Me: because i had them as pets. i know them too well. they’re like people to me.
Her: i will get you a pet chicken
Me: …
Me: omg i’m a vegetarian now :-/
Here’s what happened in my mind. I imagined a world in which I had a pet chicken. Over time I’d grow to know it and think of it as worthy of moral consideration. Once that happened, I’d no longer be able to eat chickens. I could apply the same process to all animals, and so by induction I would be unwilling to eat any animal. And since I already live in a world where I had pet rabbits, chinchillas, and cats to ground this induction process, my preferences immediately updated to include this extrapolation, making me a vegetarian.
She was surprised this worked, but it seems I was really a vegetarian all along, I just didn’t know it. I hadn’t sat down and worked the logic to realize the consequences of my beliefs. I probably even avoided doing it for fear that I would become a vegetarian. It worked because I was already a vegetarian in my heart, but needed a little help to become one in my head.
I was reminded of this the other night when I was having dinner with friends and roommates and the conversation turned to what sources of meat the vegetarians at the table, myself included, were willing eat when necessary (for some fuzzy definition of “necessary”). Most were willing to bend on eating either fish or shellfish, but I took the unusual stance of being willing to eat only pork.
To understand this, let’s start with what kind of meat I won’t eat. I tend to think of meat in 4 or 5 categories: seafood, poultry, beef, pork, and other, the last of which some people divide between domesticated sources and wild sources. Even in my meat-eating days, I was hesitant to eat seafood. To be fair, I had a certain distaste for seafood having not grown up eating it much beyond fish sticks, but I never sought to develop a taste for seafood because of the broad damage caused by eating it.
Most of this is from the ecological impact of fishing which is unsustainable at current levels. People simply eat more seafood than the Earth can sustainably produce right now, and seafood should be much more expensive but fails to price in externalities like long-term environmental effects and future unavailability of fish. Even aquaculture, i.e. fish farming, has major ecological impacts by producing lots of nitrogen and other waste products that must be dumped, contributing to phenomena like the Gulf of Mexico dead zone.

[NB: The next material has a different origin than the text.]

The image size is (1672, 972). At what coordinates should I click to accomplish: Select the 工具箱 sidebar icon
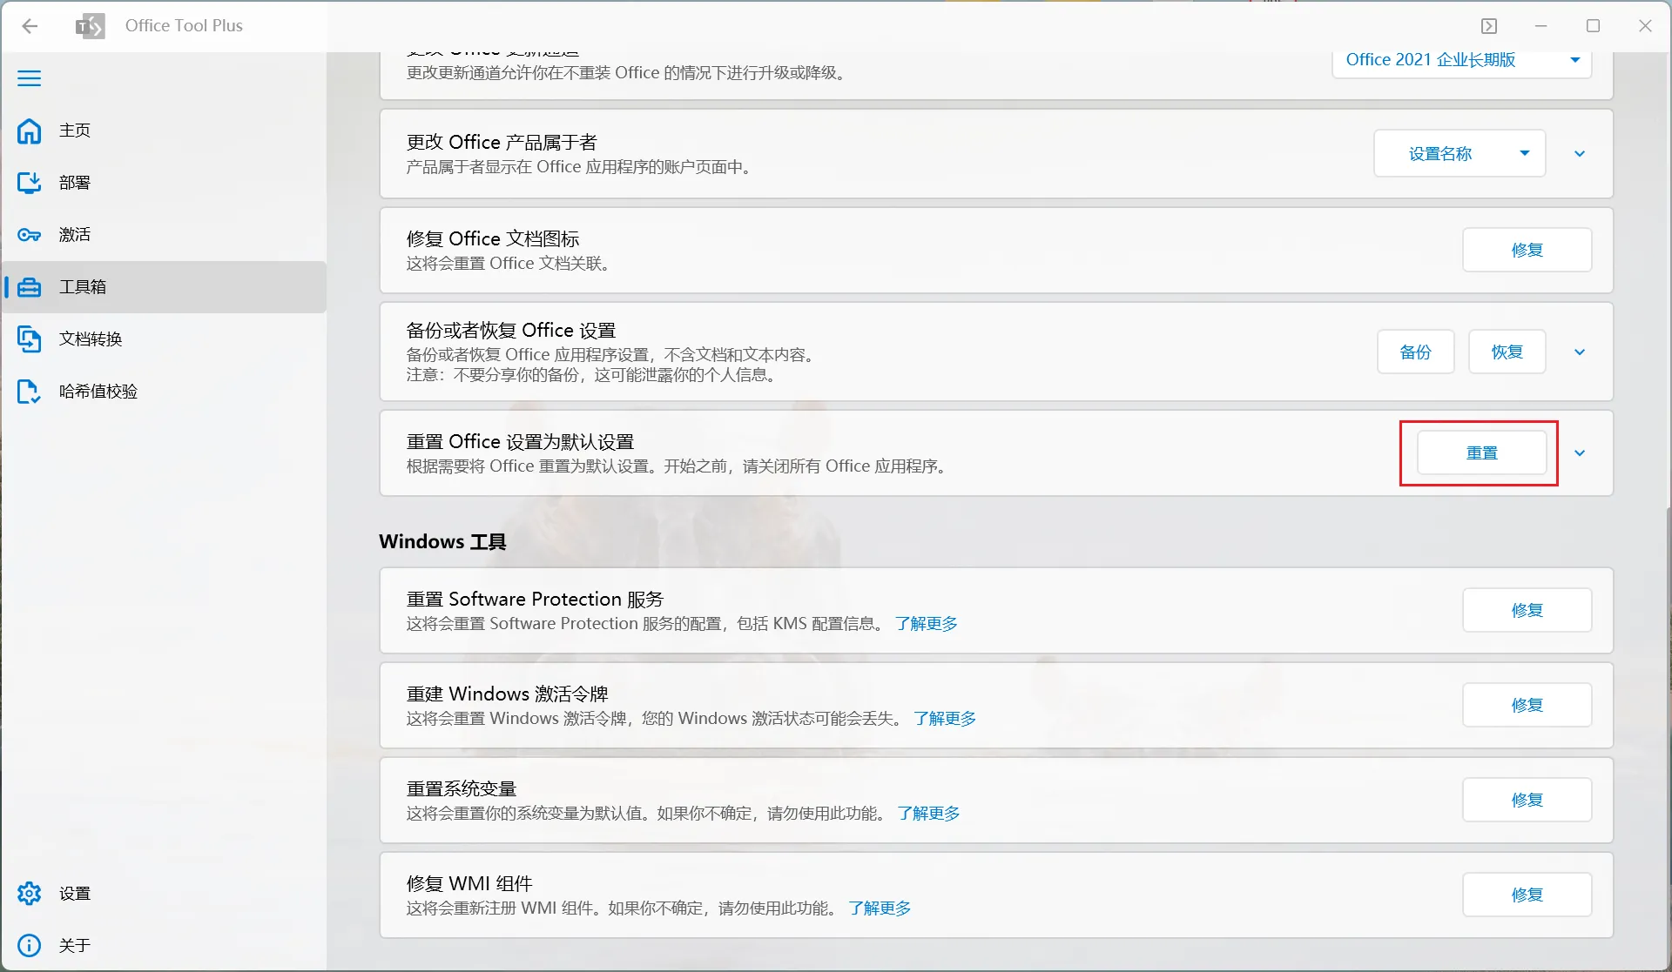click(30, 287)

And this is to say nothing of the plausible suffering of sea animals used for food.
Speaking of suffering, by pound consumed in the US poultry is nearly synonymous with chicken, which sucks because by calorie eating chickens in general and their eggs in particular generate the most deaths per calorie of any land animal consumed. The picture isn’t any better if you consider suffering or quality adjusted life years, and chicken farms, even cage free ones, are essentially chicken hell based on our understanding of chicken psychology. Turkeys, geese, and ducks receive similar poor treatment, making all poultry unappealing to me.
Beef seems much better than chicken in terms of suffering, and dairy is comparatively fantastic. To give you an idea, a typical American eats enough meat in a year to consume less than one cow if all they ate was beef, as opposed to a couple pigs or dozens of chickens. Unfortunately, like with seafood, cattle farming is ecologically harmful, producing large amounts of greenhouse gases, using up lots of water (most of it to make cow food, aka grass), and destroying large swaths of natural habitat to create ranches. These externalities are not priced into beef, so even if eating cows and cow products produces less suffering than from farming any other animal, shared environmental assets are substantially harmed. That said, if I was forced to choose is between beef and chicken, I’d choose beef.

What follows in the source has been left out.